Burma

Govt Invites KIO to Naypyidaw

By Lawi Weng 12 September 2012

Burma’s President Thein Sein wants the Kachin Independence Organization (KIO) to hold its next round of peace talks with the government in Naypyidaw as efforts to agree on a location in the northern region or in China have stalled, said President’s Office Minister Aung Min.

Naypyidaw’s chief peace negotiator Aung Min spoke exclusively to The Irrawaddy on Tuesday. He said that he had proposed to the Kachin leadership that they travel to the Burmese capital for the next round of negotiations, but that the KIO had yet to respond.

“I believe that if they come to Naypyidaw, we can take our bilateral relationship from what might be called a ‘Minus 4’ position to perhaps a ‘Minus 1’ or ‘Minus 2’,” he said.

He said that it is difficult to agree on a safe venue in Kachin State, and that the government’s top representative, Gen. Soe Win, would not go to Ruili, across the Chinese border, for talks.

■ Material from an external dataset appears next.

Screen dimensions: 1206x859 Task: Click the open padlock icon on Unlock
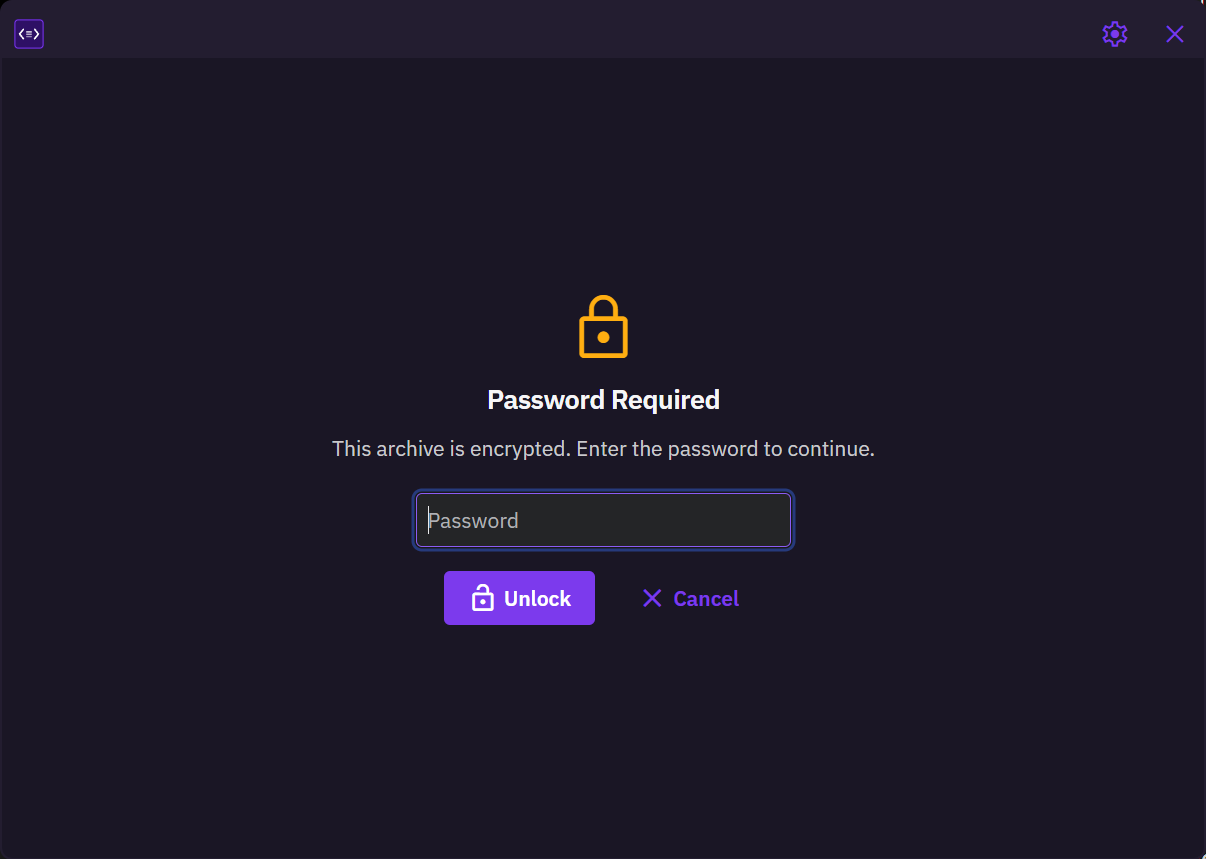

Deputy commander-in-chief of the Burmese army, Soe Win, has headed the government delegation in recent talks with the KIO regarding the withdrawal of Burmese troops from front-line positions in Kachin and Shan states where they have about 40 bases.

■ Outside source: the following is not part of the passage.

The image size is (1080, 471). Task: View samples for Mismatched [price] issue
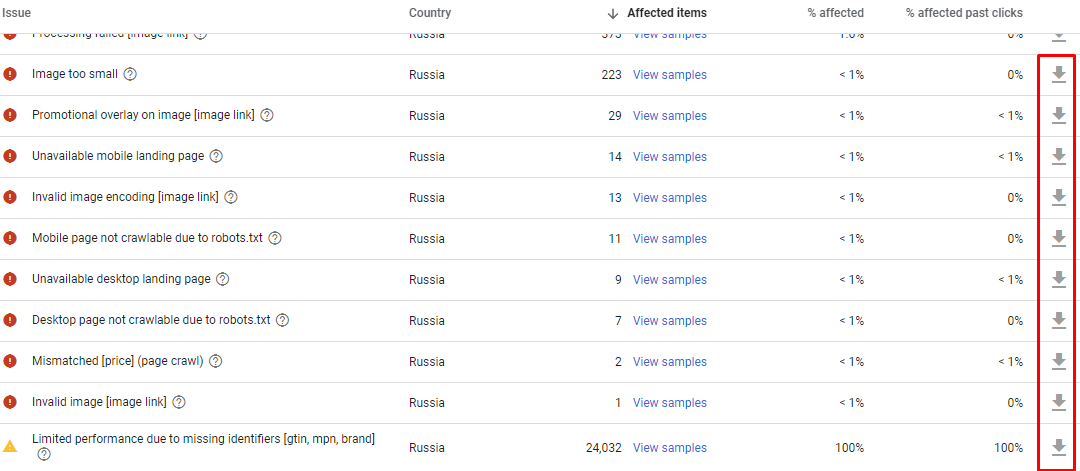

Aung Min said he earlier proposed that the next round of talks be held in Kachin State’s Bhamo Township, while the KIO maintained that it wanted the venue to be in Loijay, a township closer to KIO-controlled area. Another suggested location, he said, was Muse, a Burmese town bordering China, or in a third country.

Aung Min said that he had met KIO leaders three times, and that he believed he had been successful in establishing a working dialog with the rebels.

“I have already solved many political and economic issues with the Kachins,” he said. “However, we have not solved the military problem. I personally do not have power within the army. This part has to be dealt with by the military leaders from both sides.”

Aung Min has been involved in fruitful negotiations with no less than 11 ethnic armed groups; however, attempts at reconciling differences with the KIO have proved elusive.

He referred again to his Plus and Minus yardstick, saying that a ceasefire agreement can be achieved when both sides reach a “Plus 1” level. He said he rued that relations had deteriorated to a “Minus 4” level with the KIO, but noted that “the situation with the Kachins was already broken before I took over the position as chief peace negotiator.”

Aung Min rejected allegations reported in the media that the Burmese army was refusing, on occasion, to take orders from the president with regard to ceasing hostilities in KIO areas.

“The situation in Kachin State is very complicated,” he said. “That is why we believe it needs to be solved on a step-by-step basis.”

Fighting in Kachin State broke out last June, ending a 17-year-old ceasefire. The conflict has continued since then despite repeated attempts at negotiations. The war has forced some 65,000 people from their homes, some of whom have crossed the border into China.